Undang-Undang Nomor 32 Tahun 2004 tentang Pemerintahan Daerah melalui penjelasannya menyebutkan, pemberian otonomi luas kepada daerah diarahkan untuk mempercepat terwujudnya kesejahteraan masyarakat melalui peningkatan pelayanan, pemberdayaan, dan peran serta masyarakat. Otonomi yang dimaksud tidak sebatas soal politik, administrasi, dan fiskal, tetapi juga ekonomi.
Belum efektif
Direktur Eksekutif Komite Pemantauan Pelaksanaan Otonomi Daerah (KPPOD) Robert Endi Jaweng menyatakan, tantangan utama otonomi daerah adalah ketimpangan antarwilayah. Selama hampir 18 tahun diterapkan, otonomi daerah belum efektif mengurangi ketimpangan antarwilayah.
Desentralisasi politik, fiskal, dan administrasi sebagai bentuk otonomi daerah, menurut Endi, sudah banyak dilakukan. Akan tetapi, kaitannya dengan dimensi ekonomi tidak banyak terjadi.
”Desentralisasi ekonomi pada intinya adalah kewenangan daerah dalam mengelola perekonomian daerah untuk meningkatkan kesejahteraan masyrakat. Dimensi ini tidak banyak terungkit, meskipun desentralisasi politik lewat pemilihan kepala daerah, desentralisasi administrasi, dan desentralisasi fiskal telah dilakukan,” kata Endi.
Dalam salah satu kajiannya, Institute for Development of Economics and Finance (Indef) menyimpulkan, otonomi daerah ikut memperburuk ketimpangan ekonomi dan ketimpangan antarwilayah. Kajian tersebut dilakukan mulai Maret sampai dengan Oktober 2017 di lima provinsi, yakni DKI Jakarta, Sulawesi Selatan, Maluku, Kalimantan Selatan, dan Bengkulu.

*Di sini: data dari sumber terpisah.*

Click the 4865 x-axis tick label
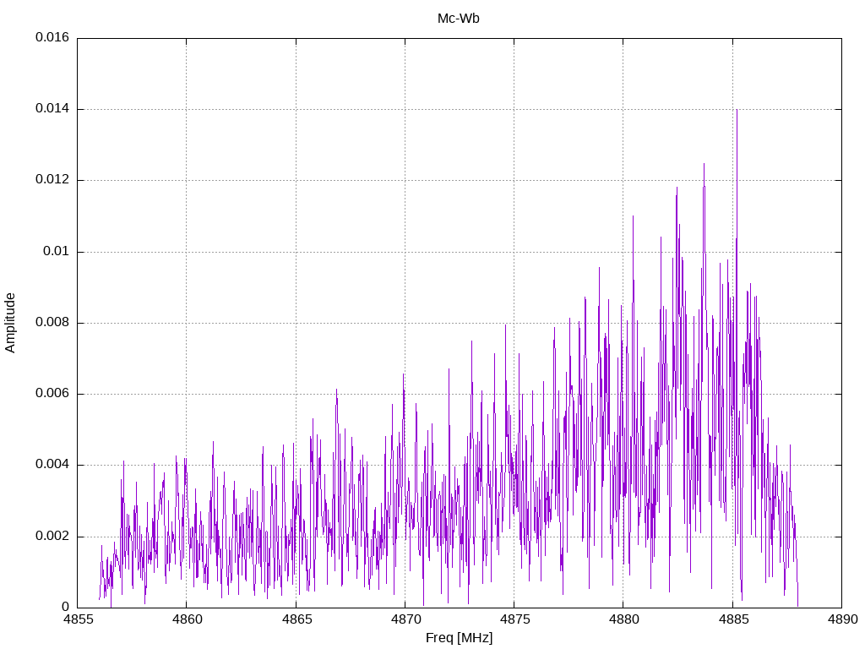The width and height of the screenshot is (865, 649). click(x=296, y=619)
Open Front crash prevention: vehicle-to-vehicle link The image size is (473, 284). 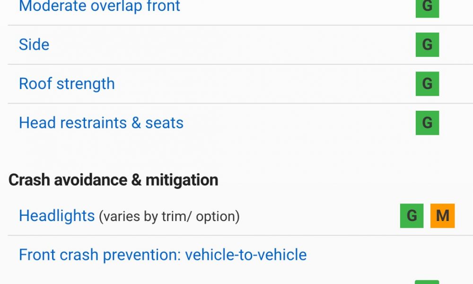coord(163,255)
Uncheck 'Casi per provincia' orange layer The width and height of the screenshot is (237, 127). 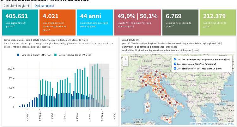175,64

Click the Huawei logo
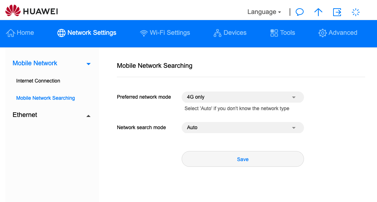(x=32, y=11)
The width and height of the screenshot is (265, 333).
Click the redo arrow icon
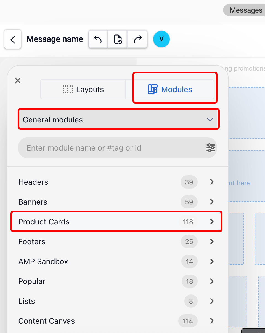coord(137,39)
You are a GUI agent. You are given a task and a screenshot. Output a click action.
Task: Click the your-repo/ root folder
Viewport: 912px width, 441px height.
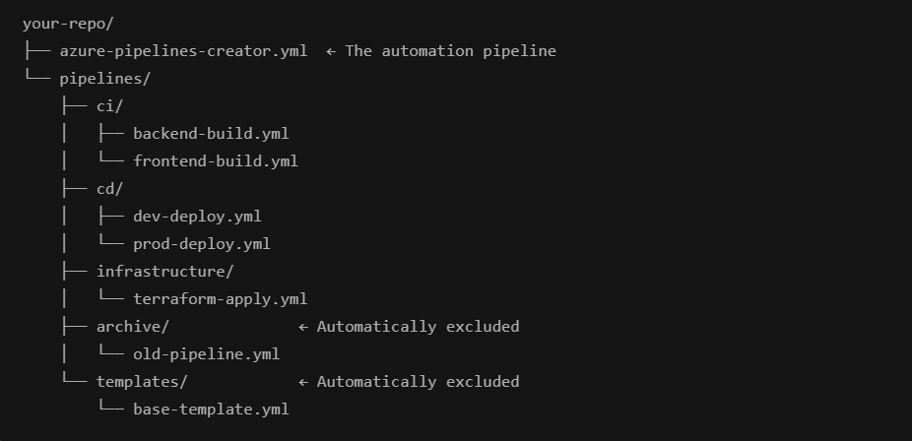pyautogui.click(x=68, y=24)
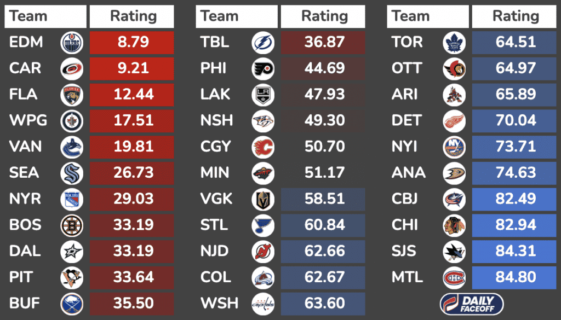Click the Montreal Canadiens logo
This screenshot has width=561, height=320.
coord(454,277)
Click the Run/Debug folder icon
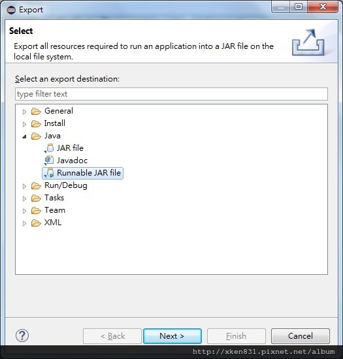The width and height of the screenshot is (343, 359). 36,185
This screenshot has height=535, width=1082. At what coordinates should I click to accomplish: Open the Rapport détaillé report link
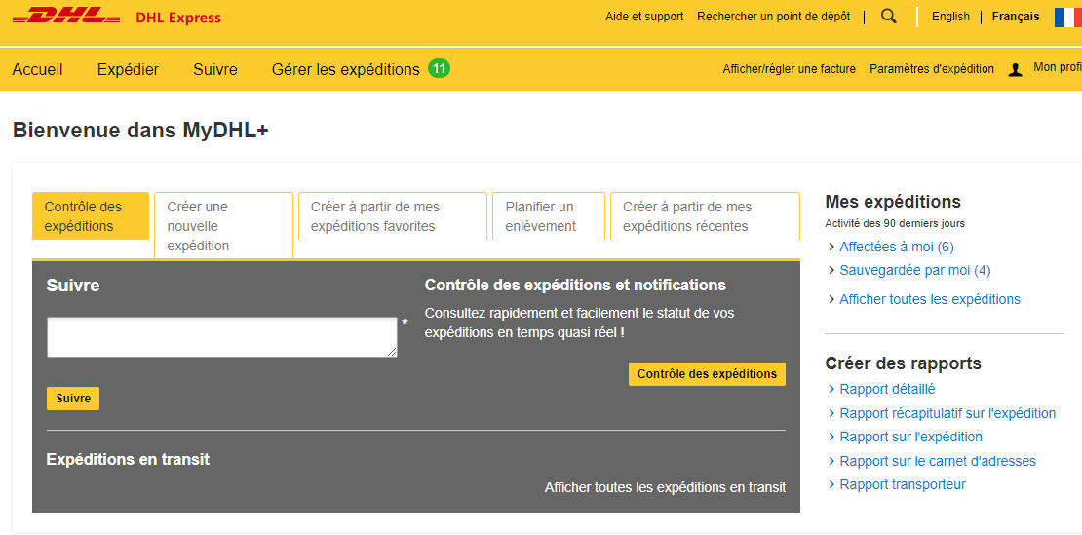tap(887, 389)
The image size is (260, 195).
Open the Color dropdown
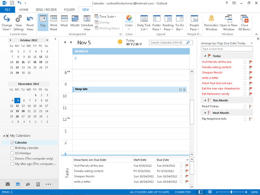(129, 23)
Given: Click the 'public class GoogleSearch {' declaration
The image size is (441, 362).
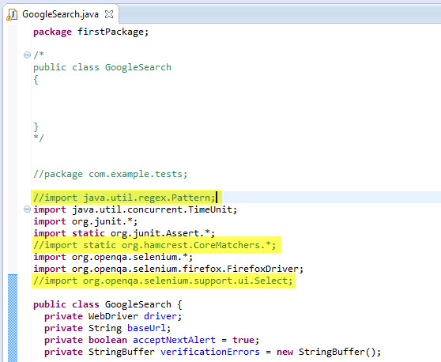Looking at the screenshot, I should (107, 304).
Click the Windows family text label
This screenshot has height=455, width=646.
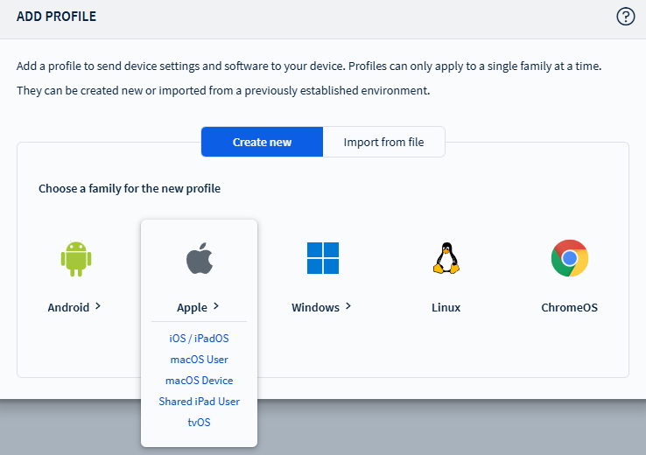tap(315, 307)
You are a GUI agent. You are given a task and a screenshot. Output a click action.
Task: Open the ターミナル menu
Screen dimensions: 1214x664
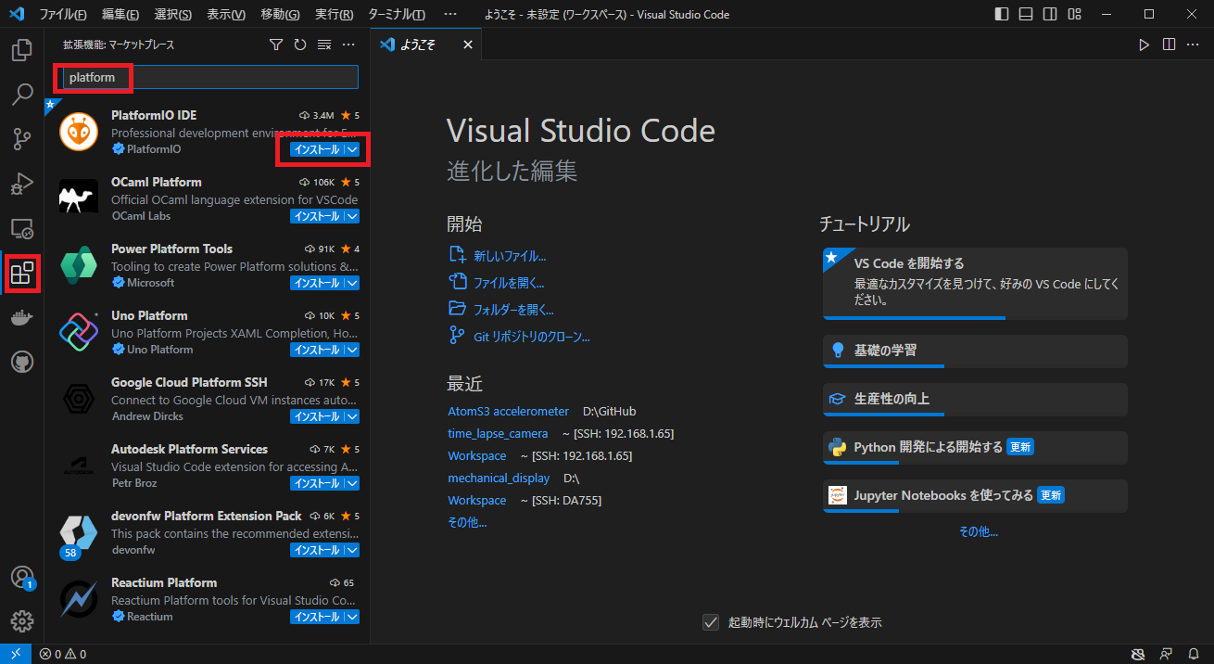point(396,15)
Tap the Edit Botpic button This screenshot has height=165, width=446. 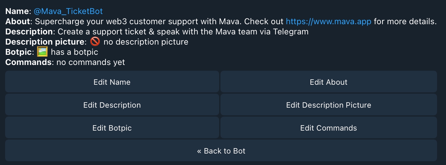tap(112, 128)
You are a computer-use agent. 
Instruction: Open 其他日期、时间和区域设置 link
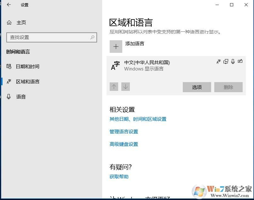[x=138, y=119]
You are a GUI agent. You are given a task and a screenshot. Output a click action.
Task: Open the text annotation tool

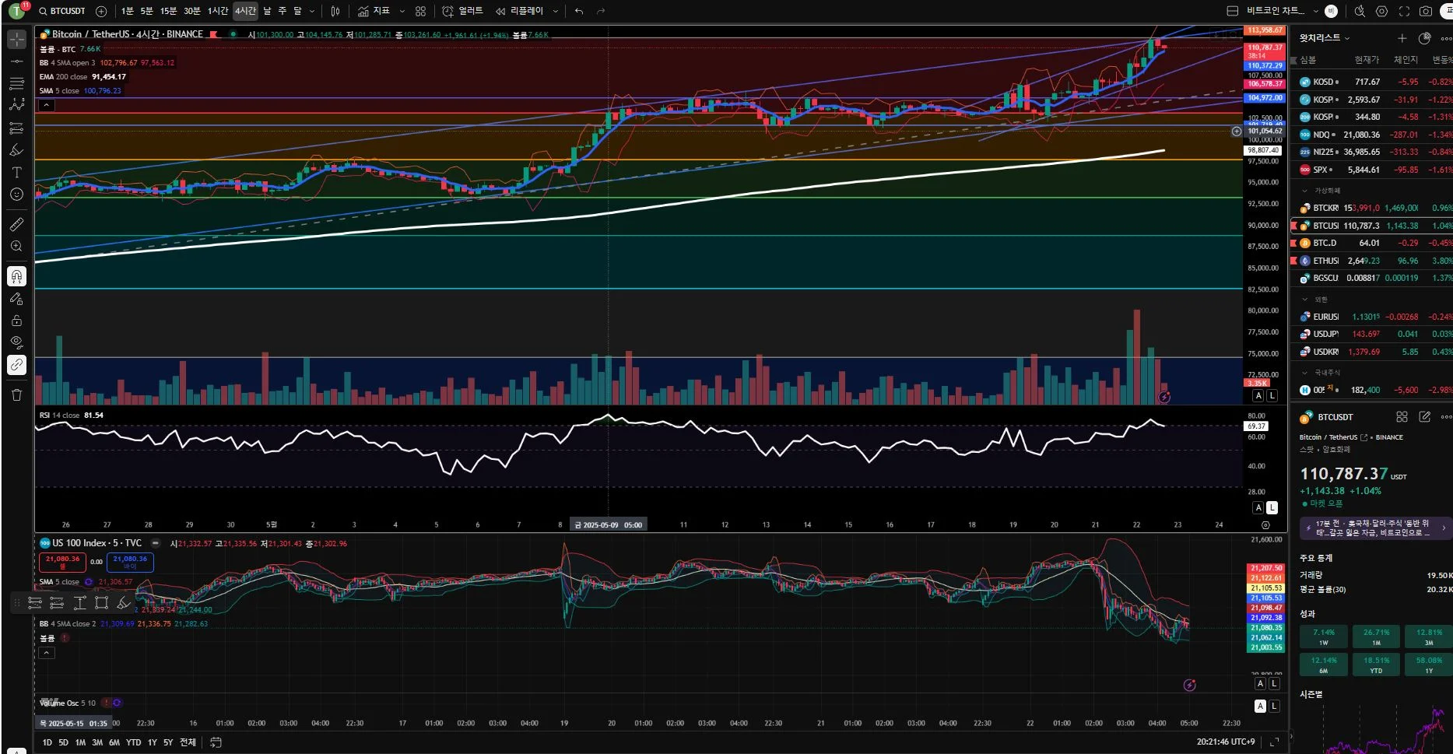pos(16,172)
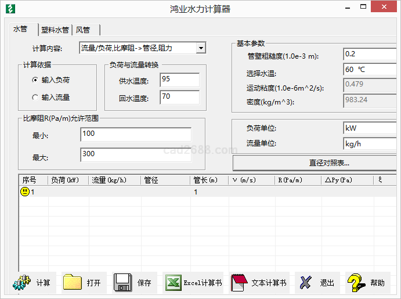Exit via the 退出 X icon

tap(306, 283)
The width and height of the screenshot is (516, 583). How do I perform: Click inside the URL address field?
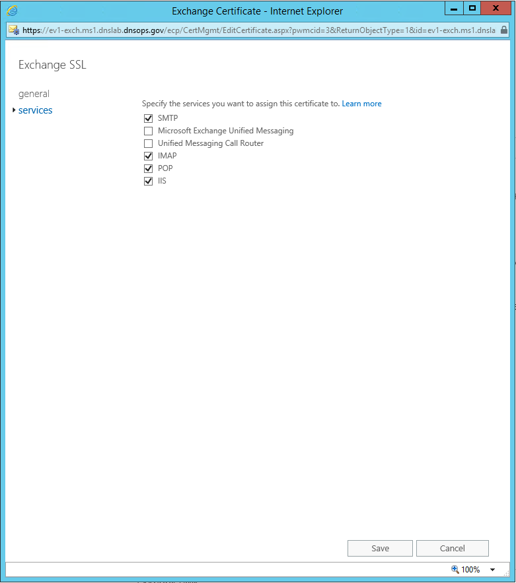coord(258,30)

”Kami berani menyimpulkan bahwa memang otonomi daerah memiliki efek pada memburuknya ketimpangan ekonomi, bukan karena kebetulan,” kata Direktur Eksekutif Indef Enny Sri Hartati.
Menteri Keuangan Sri Mulyani Indrawati dalam salah satu kuliah umumnya pernah menyatakan, salah satu tujuan pembentukan negara adalah mengentaskan rakyat dari kemiskinan, mengurangi kesenjangan ekonomi, serta meningkatkan produktivitas dan daya saing. Untuk menjalankan misi itu, salah satu instrumen penting pemerintah adalah APBN yang sebagian di antaranya ditransfer ke daerah.
Untuk itu, Sri Mulyani mengingatkan, ketika APBN dan APBD dikuasai elite tertentu untuk kepentingan kelompoknya, sasaran pembangunan untuk mencapai masyarakat adil dan makmur akan terbengkalai. Masyarakat sebagai pemangku utama akhirnya hanya mendapatkan sisa-sisanya.
”Musuh terbesar adalah korupsi,” kata Sri Mulyani.